Risen for Me, for Us

by Jeff Lucas on March 18, 2024

The restaurant was heaving with post-church diners. I scanned the throng, looking for Kay, who’d gone ahead to secure a table.

I’d enjoyed church. Mostly. The Easter Sunday morning service is usually my favorite, but when we got to the part where we shared the traditional resurrection greeting, a twinge surfaced in my heart. The preacher declared, “The Lord is risen!” And, on cue, our lovely congregation beamed, “He is risen indeed!” But as I joined in with the expected response, I sensed the faintest hint of a question mark, but I couldn’t think why.

I do believe that Jesus is alive, right now, despite it being entirely impossible for a man dead three days to neatly fold his own shroud and walk out into the sunlight. But with God, all things are possible. No, this was not an attack of raw doubt, but something more subtle.

At the restaurant, brushing the twinge aside like a pesky mosquito, it was then that I saw them: a crowded table of ten, waving at me, inviting me to come over. As one of the pastors at Timberline who is frequently on the platform, this often happens.

I strolled over to their table. “Hi everyone! Happy Easter! How are you?”

They nodded, smiled, said they were fine, and I launched into some fairly nondescript chatter. They joined in, politely. But after a minute or three, I sensed yet another twinge: something was amiss here. They were looking nervous.
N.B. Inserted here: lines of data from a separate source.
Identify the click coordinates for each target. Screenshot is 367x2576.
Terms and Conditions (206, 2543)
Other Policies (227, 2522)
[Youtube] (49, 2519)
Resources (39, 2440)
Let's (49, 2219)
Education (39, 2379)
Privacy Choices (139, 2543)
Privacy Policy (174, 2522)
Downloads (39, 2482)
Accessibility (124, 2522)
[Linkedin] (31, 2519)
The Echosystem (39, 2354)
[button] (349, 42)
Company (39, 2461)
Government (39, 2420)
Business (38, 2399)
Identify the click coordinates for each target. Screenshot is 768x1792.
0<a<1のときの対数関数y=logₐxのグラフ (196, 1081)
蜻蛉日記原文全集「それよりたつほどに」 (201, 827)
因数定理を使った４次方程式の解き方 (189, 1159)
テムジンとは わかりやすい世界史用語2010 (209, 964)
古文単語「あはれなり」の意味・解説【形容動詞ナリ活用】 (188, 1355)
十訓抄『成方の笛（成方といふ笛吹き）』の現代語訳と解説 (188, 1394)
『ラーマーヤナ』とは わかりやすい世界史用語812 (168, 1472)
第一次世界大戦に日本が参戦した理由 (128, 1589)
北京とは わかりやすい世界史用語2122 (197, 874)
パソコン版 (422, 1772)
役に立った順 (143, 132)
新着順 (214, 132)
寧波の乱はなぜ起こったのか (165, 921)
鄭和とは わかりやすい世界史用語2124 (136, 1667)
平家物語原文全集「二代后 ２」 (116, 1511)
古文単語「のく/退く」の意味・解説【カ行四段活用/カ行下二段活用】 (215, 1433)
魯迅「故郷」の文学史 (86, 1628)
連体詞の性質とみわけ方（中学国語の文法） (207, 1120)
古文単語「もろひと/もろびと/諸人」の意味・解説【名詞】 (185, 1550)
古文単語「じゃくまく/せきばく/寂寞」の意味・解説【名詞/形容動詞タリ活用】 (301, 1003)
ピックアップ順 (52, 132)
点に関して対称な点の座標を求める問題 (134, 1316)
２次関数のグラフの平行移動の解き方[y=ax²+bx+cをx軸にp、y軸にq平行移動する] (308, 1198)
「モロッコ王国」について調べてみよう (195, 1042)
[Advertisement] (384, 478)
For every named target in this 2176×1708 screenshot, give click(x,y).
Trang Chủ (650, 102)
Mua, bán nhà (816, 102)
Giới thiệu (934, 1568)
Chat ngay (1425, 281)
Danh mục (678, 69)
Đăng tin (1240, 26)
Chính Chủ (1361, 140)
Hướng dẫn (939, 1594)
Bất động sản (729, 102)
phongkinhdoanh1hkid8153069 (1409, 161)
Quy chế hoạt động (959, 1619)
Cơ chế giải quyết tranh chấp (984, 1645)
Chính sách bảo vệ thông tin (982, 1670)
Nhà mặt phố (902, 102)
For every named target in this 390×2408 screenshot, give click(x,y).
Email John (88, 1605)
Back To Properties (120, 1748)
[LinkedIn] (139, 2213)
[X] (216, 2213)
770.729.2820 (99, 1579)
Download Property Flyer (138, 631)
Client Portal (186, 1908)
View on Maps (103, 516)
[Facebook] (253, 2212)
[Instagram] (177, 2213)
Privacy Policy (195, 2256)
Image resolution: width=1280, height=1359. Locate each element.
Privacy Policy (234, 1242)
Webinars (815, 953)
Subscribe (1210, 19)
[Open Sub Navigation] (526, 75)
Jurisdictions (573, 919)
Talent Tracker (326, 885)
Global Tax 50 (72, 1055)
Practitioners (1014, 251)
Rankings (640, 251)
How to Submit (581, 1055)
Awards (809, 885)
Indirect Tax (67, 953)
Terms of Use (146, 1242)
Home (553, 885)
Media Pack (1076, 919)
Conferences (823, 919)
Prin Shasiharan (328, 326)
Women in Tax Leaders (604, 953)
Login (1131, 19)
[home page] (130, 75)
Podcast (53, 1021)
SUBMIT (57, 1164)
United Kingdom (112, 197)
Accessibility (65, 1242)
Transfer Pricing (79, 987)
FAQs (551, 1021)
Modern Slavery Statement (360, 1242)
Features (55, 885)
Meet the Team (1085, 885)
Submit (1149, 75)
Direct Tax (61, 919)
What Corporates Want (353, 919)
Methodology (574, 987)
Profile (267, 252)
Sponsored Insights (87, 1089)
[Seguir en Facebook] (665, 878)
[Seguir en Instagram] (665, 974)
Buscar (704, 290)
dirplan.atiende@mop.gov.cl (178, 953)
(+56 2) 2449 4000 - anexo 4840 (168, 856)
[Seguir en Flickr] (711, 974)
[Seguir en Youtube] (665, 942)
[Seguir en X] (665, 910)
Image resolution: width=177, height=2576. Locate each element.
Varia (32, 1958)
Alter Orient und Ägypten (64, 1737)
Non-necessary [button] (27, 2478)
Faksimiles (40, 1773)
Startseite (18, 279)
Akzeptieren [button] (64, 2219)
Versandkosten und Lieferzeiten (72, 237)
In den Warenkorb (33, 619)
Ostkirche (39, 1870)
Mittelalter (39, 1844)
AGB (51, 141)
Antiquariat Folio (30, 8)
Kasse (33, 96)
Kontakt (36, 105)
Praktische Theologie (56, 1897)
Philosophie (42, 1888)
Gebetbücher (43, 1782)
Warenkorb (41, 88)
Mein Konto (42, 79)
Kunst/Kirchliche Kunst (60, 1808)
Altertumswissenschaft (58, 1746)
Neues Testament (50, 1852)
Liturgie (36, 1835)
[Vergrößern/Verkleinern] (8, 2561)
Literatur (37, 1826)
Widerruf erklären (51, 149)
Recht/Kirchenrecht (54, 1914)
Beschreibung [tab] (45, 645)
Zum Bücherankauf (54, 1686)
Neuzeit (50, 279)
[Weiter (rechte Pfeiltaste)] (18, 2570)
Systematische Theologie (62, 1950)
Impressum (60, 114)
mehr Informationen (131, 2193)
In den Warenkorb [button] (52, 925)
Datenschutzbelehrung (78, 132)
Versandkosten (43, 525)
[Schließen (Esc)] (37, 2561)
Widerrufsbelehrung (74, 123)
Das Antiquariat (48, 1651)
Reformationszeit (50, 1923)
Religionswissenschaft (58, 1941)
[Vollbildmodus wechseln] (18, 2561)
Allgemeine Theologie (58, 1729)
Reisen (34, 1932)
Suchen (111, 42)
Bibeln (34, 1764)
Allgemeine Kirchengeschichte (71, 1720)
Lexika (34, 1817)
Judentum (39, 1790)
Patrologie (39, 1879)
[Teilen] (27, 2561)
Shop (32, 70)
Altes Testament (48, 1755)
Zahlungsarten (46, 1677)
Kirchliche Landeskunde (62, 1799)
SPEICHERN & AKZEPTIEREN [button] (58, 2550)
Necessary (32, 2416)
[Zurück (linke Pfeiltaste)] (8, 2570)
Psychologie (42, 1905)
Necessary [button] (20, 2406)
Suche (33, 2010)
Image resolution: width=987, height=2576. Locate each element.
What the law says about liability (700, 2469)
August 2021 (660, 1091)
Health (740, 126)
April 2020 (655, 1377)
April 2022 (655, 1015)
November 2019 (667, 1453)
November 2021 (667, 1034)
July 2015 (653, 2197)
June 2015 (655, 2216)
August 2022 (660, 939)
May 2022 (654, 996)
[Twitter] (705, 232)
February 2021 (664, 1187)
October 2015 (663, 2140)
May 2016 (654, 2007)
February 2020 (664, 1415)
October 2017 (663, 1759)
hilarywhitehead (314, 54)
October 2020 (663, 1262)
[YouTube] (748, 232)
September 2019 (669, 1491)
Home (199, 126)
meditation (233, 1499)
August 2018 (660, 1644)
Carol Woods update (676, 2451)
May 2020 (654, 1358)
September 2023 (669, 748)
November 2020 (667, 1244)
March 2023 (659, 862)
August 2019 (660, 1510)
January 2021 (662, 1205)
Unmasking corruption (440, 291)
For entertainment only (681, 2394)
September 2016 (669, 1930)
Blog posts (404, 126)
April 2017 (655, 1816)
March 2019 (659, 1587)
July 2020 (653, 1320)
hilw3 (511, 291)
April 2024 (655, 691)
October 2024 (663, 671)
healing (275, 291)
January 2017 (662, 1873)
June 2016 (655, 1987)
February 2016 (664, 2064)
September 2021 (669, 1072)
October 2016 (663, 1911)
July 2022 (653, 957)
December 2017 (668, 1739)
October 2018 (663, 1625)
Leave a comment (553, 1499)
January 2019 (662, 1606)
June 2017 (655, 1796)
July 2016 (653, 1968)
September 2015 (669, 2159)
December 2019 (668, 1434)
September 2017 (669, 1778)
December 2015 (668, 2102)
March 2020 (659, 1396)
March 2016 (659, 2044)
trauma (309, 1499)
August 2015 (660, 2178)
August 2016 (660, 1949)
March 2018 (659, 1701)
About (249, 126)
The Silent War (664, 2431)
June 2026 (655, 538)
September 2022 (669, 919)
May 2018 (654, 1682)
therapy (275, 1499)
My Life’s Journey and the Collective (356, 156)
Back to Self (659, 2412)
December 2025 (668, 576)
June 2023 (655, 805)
Perhaps I’d overstayed my welcome. 

And then, a more awful thought — I decided to ask, “Er…I don’t think that you know me, do you?”

One of them, a brave soul, confirmed my worst fear. “You’re right, sir. We’ve never seen you before in our lives.”

“But you waved me over when I walked in,” I protested. 

“We were waving at a chap behind you.”

My face flushed crimson. I wanted the ground to swallow me up.

“I am so very, very sorry. I’ll go away now, forever,” I mumbled, making a hasty retreat.  

They were greeting someone else. Not me.

Reflecting later, the episode helped me to identify the source of my Easter mid-service anxiety. Sometimes I worry that something similar will happen when I finally meet Jesus. He’ll smile, open His arms wide for a hug, and I rush towards Him. And the joy I feel is suddenly vaporized as He steps back, a look of consternation on His face now. “I’m sorry,” He says, His eyes sad now. “I was talking to the person behind you. Not you.”

We can develop the feeling that Jesus loves the world broadly but not necessarily us personally. Or what we believe can distill into being just cold theory, like our belief in the existence of the planet Neptune. We know that it’s out there — but its existence doesn’t make any impact on how we think and live. We’re left feeling like spectators, outsiders even, when the great truths of the faith are celebrated. 

We Christians can be gifted at counting ourselves out when it comes to blessing and counting ourselves in when judgment is sounded. If I stood up in church and announced that the Lord had revealed to me that there were some people present who brought special delight to Him because of their good choices, a lot of people would be craning their necks, wondering who merited such encouragement, but not thinking for a moment that it could be them. Conversely, if I declared that I felt that there were some who had irritated God and should ready themselves for a dose of fire and brimstone, many would rush to think that fireproof clothing would be a wise shopping choice.

But the good news of the cross and resurrection is for those who often feel like they’re on the outside looking in. A dying thief is promised paradise. Thomas, most famous for his doubting, misses the meeting of his life, but then is treated to another opportunity to encounter the risen Jesus. Peter, foot squarely in his mouth with a fireside denial, is treated to an early morning fireside breakfast. 

Christ is risen. He’s preparing a place for us. We’ll be with Him, and tears, sorrow, and death, they will have all gone away, forever. It’s for you. Me. Us.

The Lord is risen. He is risen indeed. Hallelujah.